**RECORDS TO PROCESS:**
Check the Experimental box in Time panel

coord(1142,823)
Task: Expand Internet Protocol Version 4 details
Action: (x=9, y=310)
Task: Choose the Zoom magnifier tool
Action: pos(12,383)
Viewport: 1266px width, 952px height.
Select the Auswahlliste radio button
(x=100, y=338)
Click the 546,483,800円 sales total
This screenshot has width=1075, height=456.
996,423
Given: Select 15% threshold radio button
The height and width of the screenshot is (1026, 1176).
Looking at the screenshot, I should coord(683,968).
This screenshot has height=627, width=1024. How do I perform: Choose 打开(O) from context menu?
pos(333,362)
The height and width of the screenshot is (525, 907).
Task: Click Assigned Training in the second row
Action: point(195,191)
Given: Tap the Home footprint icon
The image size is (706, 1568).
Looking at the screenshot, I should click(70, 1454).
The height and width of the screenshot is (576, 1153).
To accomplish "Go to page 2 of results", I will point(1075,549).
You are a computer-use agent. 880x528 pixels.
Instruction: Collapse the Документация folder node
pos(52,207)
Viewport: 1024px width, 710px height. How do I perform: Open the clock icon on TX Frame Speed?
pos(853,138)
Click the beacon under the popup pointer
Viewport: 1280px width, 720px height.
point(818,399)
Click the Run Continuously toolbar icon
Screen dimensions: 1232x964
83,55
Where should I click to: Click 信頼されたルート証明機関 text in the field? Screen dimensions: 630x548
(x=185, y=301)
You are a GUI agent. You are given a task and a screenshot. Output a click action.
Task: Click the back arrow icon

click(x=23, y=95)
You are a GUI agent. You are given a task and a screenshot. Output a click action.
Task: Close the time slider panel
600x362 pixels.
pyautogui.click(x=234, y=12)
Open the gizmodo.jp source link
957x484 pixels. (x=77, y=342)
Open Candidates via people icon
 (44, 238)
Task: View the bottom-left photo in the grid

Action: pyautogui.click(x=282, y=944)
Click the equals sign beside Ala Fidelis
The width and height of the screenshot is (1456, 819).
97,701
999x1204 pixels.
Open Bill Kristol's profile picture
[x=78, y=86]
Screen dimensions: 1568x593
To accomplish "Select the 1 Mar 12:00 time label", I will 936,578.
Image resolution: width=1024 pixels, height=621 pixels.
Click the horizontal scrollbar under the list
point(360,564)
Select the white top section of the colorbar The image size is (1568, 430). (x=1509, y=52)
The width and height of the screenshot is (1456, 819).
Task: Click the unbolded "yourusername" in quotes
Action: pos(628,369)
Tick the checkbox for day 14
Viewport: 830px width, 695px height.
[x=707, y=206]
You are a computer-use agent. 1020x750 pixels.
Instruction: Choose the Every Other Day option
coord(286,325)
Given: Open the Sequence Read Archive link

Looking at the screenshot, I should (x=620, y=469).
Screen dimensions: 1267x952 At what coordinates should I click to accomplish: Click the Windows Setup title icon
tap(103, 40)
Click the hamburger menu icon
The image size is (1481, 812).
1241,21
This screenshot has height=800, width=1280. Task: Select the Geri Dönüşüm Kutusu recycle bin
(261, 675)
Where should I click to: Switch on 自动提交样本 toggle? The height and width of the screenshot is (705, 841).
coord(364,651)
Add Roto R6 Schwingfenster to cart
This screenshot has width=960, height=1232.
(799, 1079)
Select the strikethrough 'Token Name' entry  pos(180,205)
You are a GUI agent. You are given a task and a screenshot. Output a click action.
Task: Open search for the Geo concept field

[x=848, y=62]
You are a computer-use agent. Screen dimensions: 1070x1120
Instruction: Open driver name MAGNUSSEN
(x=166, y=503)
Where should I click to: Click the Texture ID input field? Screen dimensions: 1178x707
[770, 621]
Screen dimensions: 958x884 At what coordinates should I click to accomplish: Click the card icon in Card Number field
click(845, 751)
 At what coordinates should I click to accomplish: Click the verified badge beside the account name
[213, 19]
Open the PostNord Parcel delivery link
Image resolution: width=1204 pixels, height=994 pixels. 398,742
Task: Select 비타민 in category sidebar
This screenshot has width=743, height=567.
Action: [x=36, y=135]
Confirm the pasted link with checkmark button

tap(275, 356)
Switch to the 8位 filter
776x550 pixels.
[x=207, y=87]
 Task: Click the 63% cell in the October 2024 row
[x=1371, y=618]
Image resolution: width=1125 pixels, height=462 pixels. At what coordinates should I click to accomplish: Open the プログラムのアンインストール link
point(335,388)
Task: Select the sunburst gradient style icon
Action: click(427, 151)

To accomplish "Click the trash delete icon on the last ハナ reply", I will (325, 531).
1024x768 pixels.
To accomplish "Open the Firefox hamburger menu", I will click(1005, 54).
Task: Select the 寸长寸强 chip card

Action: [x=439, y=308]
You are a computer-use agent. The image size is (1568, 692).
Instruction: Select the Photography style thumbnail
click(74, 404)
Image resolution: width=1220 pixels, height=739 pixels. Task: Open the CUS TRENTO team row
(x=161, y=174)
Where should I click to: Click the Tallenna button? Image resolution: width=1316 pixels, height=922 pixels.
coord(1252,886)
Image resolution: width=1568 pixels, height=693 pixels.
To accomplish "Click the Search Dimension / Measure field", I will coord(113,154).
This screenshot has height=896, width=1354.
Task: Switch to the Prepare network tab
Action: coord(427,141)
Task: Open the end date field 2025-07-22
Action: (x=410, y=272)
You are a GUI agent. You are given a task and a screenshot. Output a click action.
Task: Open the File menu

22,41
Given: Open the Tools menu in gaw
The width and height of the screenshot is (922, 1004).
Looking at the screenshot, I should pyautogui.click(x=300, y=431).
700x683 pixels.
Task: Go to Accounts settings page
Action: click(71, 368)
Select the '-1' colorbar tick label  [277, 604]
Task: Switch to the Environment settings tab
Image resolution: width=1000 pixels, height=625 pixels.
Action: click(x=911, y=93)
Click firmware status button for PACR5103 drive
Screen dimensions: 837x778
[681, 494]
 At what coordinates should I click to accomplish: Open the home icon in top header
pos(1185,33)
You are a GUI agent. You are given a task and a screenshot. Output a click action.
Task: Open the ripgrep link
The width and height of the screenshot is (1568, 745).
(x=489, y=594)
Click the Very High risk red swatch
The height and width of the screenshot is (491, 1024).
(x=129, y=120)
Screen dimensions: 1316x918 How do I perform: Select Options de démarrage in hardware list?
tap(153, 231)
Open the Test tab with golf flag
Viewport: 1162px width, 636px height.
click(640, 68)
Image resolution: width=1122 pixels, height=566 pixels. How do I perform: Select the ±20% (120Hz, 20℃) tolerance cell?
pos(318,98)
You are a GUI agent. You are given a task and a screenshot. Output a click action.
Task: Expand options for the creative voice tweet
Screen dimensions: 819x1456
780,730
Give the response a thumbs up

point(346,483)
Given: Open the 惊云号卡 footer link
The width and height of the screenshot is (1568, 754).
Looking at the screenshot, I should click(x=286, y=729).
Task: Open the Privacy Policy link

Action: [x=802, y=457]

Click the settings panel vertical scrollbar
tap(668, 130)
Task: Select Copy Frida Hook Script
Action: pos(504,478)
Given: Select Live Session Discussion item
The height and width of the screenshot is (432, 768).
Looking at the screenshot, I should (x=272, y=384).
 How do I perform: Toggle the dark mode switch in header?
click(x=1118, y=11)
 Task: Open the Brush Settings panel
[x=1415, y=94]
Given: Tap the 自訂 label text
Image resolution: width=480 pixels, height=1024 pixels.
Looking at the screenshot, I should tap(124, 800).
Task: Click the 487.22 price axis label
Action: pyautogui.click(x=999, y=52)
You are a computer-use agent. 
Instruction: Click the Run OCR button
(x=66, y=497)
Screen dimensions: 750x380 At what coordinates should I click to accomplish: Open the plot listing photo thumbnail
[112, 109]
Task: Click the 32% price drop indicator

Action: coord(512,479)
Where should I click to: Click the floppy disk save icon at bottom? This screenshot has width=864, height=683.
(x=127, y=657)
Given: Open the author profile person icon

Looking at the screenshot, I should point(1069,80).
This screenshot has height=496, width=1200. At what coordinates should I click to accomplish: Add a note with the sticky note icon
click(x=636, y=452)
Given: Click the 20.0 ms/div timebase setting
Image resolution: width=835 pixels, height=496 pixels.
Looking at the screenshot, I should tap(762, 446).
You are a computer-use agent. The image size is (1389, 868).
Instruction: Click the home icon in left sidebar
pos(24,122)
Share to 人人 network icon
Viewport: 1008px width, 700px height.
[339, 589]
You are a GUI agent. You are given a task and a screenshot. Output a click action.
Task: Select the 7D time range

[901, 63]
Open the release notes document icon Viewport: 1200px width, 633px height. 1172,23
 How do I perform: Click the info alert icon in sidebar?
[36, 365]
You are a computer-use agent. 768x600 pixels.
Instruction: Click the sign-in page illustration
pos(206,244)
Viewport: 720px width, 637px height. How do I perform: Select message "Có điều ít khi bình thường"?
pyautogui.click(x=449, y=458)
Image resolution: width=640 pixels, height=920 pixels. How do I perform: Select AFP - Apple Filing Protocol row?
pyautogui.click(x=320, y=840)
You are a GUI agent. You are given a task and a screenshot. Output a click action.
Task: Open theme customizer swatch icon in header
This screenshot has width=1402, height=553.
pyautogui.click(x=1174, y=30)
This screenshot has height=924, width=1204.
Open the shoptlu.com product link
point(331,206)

**AIM OF THE EXERCISE:**
From the data above, copy each line that has the string "swatch".

**ANSWER SECTION:**
Click the Very High risk red swatch
Task: Open theme customizer swatch icon in header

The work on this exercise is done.